### INSTRUCTIONS FOR THE TASK
Up to and including the line with "Click the speaker voice pack icon", return every line from the start of the entries below exactly.

### PROVIDED DATA

=== Section Start ===

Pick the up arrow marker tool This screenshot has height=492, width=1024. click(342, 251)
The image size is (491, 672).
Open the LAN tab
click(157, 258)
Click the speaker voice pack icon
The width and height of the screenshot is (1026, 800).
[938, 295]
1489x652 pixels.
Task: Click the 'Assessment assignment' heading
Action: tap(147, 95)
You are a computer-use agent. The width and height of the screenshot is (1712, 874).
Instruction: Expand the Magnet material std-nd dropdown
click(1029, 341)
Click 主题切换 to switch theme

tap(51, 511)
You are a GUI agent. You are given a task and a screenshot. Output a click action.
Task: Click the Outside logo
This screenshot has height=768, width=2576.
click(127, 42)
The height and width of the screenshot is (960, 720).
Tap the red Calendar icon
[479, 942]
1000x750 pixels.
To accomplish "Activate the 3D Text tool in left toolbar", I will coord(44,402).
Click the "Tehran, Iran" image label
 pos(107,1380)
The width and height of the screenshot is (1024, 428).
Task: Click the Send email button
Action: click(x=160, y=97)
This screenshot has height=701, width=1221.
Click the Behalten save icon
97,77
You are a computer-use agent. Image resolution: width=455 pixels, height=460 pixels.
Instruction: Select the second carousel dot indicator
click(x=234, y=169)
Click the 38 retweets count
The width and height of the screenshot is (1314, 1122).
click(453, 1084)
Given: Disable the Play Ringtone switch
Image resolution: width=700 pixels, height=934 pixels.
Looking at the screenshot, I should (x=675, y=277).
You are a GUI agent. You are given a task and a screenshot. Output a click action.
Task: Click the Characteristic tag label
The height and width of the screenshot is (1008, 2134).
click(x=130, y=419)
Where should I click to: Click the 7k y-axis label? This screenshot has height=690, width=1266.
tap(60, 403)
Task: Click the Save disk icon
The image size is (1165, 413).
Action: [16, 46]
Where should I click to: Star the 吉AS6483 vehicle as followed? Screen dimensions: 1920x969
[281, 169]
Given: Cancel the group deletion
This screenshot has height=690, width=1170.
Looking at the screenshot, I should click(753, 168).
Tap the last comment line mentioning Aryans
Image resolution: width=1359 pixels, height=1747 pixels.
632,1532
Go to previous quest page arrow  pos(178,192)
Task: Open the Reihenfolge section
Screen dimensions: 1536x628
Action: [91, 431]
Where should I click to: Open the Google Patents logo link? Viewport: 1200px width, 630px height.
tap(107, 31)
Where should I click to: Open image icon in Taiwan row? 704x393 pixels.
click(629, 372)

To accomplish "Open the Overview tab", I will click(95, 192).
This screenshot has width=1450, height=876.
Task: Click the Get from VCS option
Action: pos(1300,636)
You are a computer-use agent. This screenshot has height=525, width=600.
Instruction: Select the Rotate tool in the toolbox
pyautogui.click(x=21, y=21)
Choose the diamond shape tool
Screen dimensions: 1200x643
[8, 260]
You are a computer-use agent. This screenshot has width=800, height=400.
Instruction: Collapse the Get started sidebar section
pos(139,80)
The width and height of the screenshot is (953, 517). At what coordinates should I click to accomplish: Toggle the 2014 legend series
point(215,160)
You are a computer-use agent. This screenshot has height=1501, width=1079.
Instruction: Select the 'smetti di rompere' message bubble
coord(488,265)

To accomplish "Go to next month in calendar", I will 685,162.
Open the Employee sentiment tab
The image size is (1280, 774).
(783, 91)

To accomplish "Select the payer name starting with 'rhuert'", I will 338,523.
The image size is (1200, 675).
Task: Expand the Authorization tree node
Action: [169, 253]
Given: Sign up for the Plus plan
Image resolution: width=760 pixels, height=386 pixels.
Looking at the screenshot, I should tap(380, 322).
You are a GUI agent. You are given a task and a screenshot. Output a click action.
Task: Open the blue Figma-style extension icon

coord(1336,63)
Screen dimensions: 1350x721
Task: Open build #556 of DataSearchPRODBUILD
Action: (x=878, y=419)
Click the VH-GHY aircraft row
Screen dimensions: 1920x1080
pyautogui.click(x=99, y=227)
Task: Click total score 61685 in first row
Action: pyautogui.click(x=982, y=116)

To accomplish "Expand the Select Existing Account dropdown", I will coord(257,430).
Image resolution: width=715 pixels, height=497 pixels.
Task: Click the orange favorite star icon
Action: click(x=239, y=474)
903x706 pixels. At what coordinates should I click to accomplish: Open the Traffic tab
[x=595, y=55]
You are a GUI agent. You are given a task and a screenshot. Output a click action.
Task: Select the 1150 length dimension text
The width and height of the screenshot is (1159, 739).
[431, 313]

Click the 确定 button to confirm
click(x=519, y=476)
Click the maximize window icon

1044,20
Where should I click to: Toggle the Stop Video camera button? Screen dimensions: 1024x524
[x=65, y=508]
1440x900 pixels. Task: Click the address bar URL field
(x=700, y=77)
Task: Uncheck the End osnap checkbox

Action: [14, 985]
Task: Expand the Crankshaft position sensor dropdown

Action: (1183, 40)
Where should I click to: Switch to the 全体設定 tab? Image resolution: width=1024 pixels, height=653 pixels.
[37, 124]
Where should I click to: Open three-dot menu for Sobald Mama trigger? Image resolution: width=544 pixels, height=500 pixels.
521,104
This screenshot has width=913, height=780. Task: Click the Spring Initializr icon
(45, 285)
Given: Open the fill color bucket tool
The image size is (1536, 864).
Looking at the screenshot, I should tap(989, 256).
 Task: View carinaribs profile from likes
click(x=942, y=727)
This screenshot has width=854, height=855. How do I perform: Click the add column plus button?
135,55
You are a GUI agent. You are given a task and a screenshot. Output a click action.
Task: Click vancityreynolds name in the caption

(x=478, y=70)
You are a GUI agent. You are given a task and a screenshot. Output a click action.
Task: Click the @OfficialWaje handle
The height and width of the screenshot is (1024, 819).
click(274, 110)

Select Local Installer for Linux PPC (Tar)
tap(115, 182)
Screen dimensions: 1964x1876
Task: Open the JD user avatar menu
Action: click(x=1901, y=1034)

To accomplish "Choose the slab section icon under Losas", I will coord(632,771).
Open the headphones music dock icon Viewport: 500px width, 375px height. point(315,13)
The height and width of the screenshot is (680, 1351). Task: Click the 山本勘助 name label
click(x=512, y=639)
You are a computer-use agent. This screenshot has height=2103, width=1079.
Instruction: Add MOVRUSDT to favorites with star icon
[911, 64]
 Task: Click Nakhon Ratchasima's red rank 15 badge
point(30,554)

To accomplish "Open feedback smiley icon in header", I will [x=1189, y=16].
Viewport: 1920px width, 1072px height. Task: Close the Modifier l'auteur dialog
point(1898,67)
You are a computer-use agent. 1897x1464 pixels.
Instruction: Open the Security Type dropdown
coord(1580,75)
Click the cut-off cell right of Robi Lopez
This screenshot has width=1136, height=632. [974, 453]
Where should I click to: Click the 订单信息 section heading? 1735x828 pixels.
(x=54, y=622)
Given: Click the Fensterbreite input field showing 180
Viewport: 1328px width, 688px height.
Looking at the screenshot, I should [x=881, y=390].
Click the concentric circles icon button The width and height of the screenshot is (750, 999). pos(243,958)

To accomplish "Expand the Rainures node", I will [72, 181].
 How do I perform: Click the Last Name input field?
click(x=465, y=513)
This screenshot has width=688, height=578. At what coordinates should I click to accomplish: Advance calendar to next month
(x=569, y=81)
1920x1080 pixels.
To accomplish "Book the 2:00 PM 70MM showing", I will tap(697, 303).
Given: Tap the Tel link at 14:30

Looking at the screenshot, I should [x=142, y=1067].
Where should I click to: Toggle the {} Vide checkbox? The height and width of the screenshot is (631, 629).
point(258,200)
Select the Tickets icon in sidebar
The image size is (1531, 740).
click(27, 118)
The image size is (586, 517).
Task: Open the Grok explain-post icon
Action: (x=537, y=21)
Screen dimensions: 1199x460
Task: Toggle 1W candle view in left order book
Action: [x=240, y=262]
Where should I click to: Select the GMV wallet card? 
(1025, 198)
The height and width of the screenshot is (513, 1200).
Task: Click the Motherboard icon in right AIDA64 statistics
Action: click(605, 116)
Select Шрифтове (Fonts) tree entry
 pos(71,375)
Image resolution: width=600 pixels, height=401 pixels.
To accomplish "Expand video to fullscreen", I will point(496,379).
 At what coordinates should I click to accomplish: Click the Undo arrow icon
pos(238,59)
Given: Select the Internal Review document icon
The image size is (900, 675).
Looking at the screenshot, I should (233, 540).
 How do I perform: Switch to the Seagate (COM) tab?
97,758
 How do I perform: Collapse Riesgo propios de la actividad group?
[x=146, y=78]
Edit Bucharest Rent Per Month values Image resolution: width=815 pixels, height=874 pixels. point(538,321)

=== Section End ===

### WRITTEN ANSWER
Pick the up arrow marker tool This screenshot has height=492, width=1024. click(342, 251)
The image size is (491, 672).
Open the LAN tab
click(157, 258)
Click the speaker voice pack icon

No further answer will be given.